GIVEN INFORMATION »
◆ ◆ ◆ ◆ ◆ ◆ ◆

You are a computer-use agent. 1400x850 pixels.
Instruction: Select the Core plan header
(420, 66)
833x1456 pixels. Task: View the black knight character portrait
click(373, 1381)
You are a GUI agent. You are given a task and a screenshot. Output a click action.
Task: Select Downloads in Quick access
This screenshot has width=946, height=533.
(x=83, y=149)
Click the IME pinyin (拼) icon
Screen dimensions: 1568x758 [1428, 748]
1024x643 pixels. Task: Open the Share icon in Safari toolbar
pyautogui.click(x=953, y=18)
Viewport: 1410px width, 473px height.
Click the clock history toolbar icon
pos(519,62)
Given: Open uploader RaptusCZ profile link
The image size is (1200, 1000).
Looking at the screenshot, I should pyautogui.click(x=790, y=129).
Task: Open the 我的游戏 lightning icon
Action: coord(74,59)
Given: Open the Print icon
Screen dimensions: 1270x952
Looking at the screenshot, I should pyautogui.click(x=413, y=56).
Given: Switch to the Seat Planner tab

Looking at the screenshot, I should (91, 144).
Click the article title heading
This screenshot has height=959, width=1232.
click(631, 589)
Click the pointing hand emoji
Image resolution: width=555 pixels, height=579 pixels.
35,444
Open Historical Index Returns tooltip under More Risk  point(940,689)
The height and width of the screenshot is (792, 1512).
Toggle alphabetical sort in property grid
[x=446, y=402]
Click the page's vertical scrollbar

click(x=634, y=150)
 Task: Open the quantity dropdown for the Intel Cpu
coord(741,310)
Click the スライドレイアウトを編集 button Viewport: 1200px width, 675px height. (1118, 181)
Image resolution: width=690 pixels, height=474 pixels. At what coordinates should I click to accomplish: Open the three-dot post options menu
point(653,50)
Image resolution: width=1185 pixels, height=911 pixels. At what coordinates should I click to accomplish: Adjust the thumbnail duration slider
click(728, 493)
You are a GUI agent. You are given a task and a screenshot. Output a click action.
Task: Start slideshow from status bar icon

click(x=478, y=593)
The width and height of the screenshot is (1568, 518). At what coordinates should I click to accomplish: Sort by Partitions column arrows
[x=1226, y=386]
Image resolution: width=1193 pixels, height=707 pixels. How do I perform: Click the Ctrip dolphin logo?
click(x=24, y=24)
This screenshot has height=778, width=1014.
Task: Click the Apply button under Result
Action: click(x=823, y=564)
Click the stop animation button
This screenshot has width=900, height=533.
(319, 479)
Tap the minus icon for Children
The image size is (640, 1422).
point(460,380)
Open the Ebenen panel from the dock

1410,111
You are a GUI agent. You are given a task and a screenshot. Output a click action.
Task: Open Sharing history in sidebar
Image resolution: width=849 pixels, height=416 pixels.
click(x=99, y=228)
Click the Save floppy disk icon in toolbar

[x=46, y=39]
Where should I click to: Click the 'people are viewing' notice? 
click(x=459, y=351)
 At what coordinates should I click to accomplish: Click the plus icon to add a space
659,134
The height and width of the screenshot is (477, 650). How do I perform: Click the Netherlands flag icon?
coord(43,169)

◆ ◆ ◆ ◆ ◆ ◆ ◆

TASK TO CARRY OUT »
From the material above, retype precisely the lines between the line holding "Click the article title heading" and the line holding "The height and width of the screenshot is (792, 1512).", inclusive, and nothing beyond them.

ANSWER AREA »
Click the article title heading
This screenshot has height=959, width=1232.
click(631, 589)
Click the pointing hand emoji
Image resolution: width=555 pixels, height=579 pixels.
35,444
Open Historical Index Returns tooltip under More Risk  point(940,689)
The height and width of the screenshot is (792, 1512).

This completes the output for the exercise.